In a very literal sense, the house was haunted by the happy years he had spent there. These memories clung in the nooks and crannies of the bare abode like spiderwebs and sprang out from pencil marks on doorframes and nail holes where pictures once hung like ghouls. It all reminded Lightfoot of a ghost movie.

He listlessly stood amongst it all. Suddenly, rather than a spectre from the past leaping out from some stripped space, a song cosied up to the singer’s crooked disposition. ‘A lover’s parting playing out like a ghost film, with curious subtonic chords, and a poignantly wistful proclivity’, now there was a novel way to write a break-up song, he thought.

The only issue when it came to bringing this vision to fruition was that Lightfoot was still deeply entrenched in the divorce proceedings. He might have been in a misty-eyed mood when he was standing there in an empty home, and lines like “I don’t know where we went wrong, but the feeling’s gone, and I just can’t get it back,” were scribbling their way into his psyche, however, soon enough, inevitable bitterness would salt the wound, and that bitterness belonged to a different song.

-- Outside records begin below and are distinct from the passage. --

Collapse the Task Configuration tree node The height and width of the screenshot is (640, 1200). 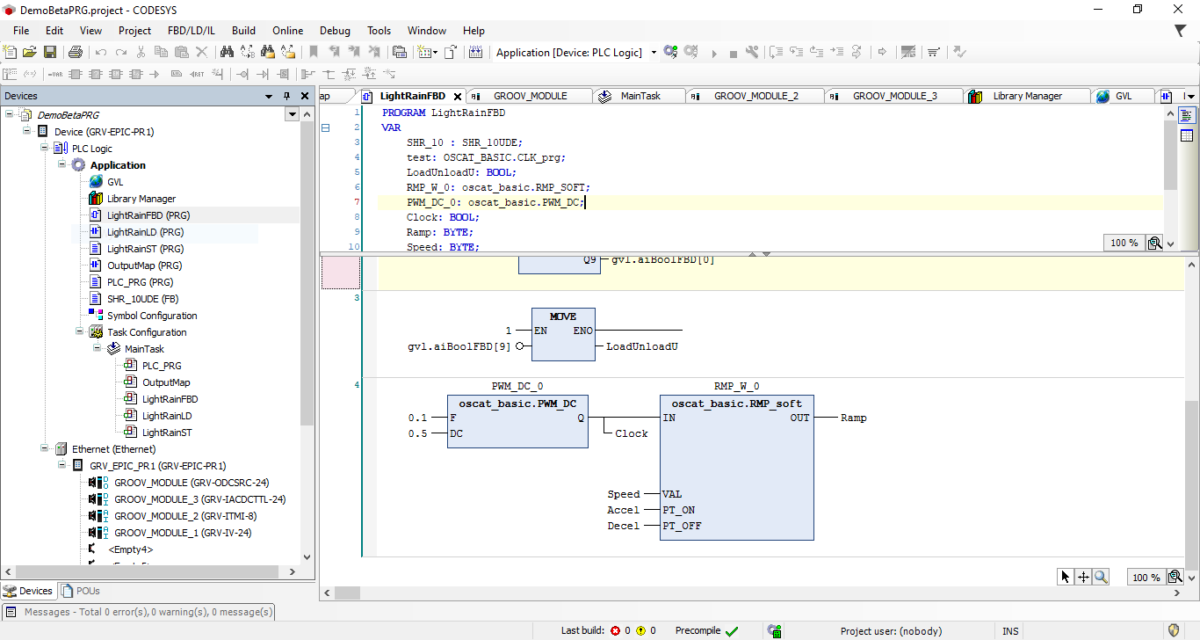80,332
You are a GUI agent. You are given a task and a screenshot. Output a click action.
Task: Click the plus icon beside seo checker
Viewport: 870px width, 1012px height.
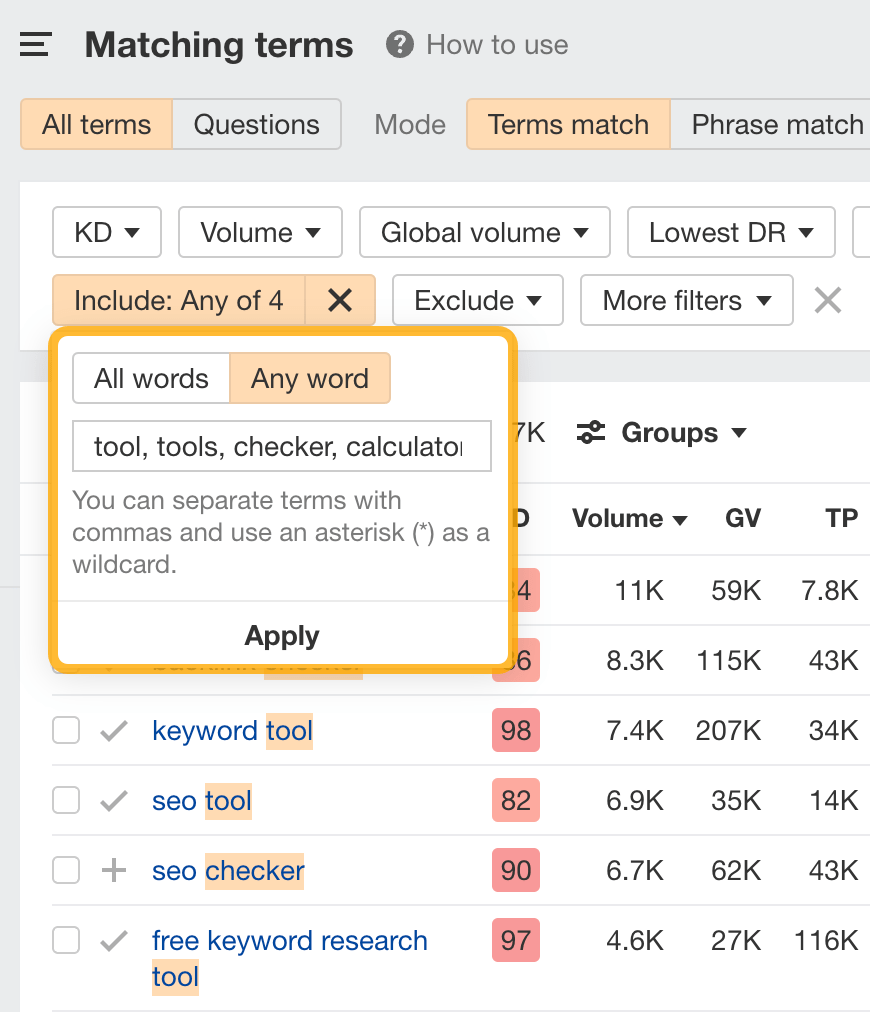113,870
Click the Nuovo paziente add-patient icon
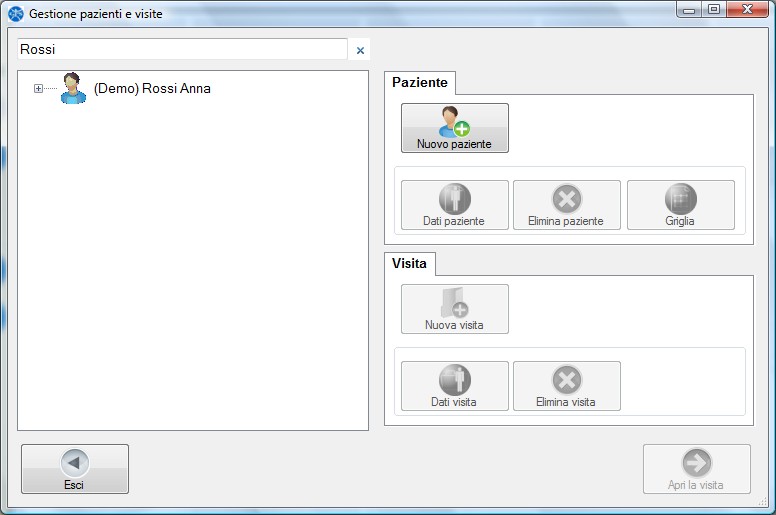776x515 pixels. (455, 122)
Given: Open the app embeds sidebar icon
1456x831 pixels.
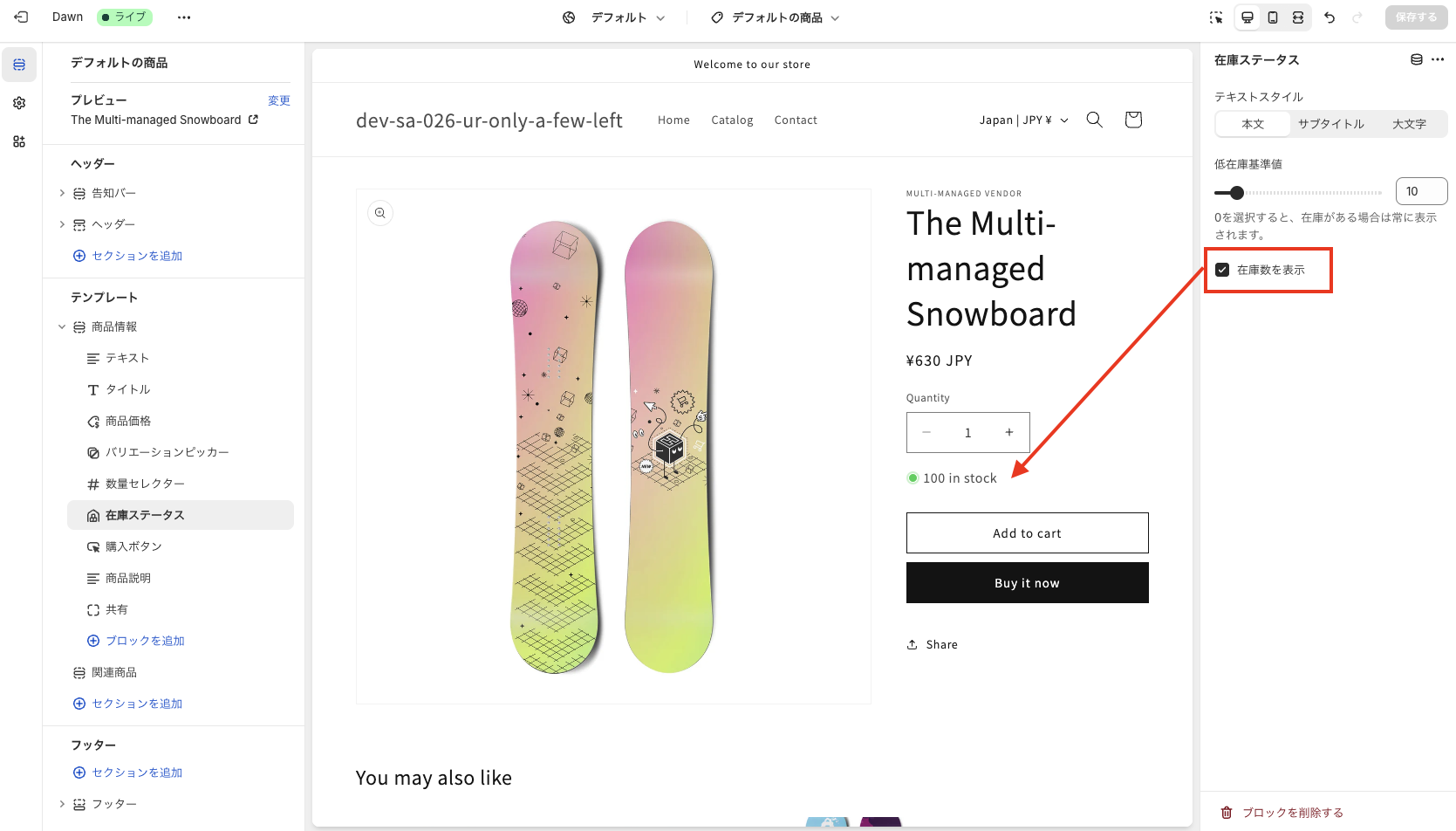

Gordon Lightfoot in concert at Interlochen, Michigan, 2009
Credit: Arnielee

As Lightfoot explained, “Some events and traumas that have to get handled, one way or another, go into the tunes. And it’s easier and cheaper than going to a shrink.”

But feelings can be myriad and doggedly tumultuous; the beauty of the premise of ‘If You Could Read My Mind’ is how maturely and conceptually it looked at the loss of love. Bitterness is a much more visceral element of that spectrum, and it took Gordon’s young daughter, Ingrid, to show him that.

“There’s a line in the song that goes 3/4, ‘If you read between the lines, you’ll know that I’m just trying to understand the feeling that you lack.’ My daughter, who was just a girl at the time,” Lightfoot recalled, “heard the song and asked me, ‘Don’t you lack any feelings, daddy?’” It was a wise question, and her father was stumped.

“She got me to change the line to ‘the feelings that we lack’. She said I was putting the whole onus of the divorce on her mother,” Lightfoot explained. Given that she was only five or six at the time, there’s no doubting that she’s the daughter of a folk singer. But her instinct wasn’t just a sentimental one; it was right for the song, too.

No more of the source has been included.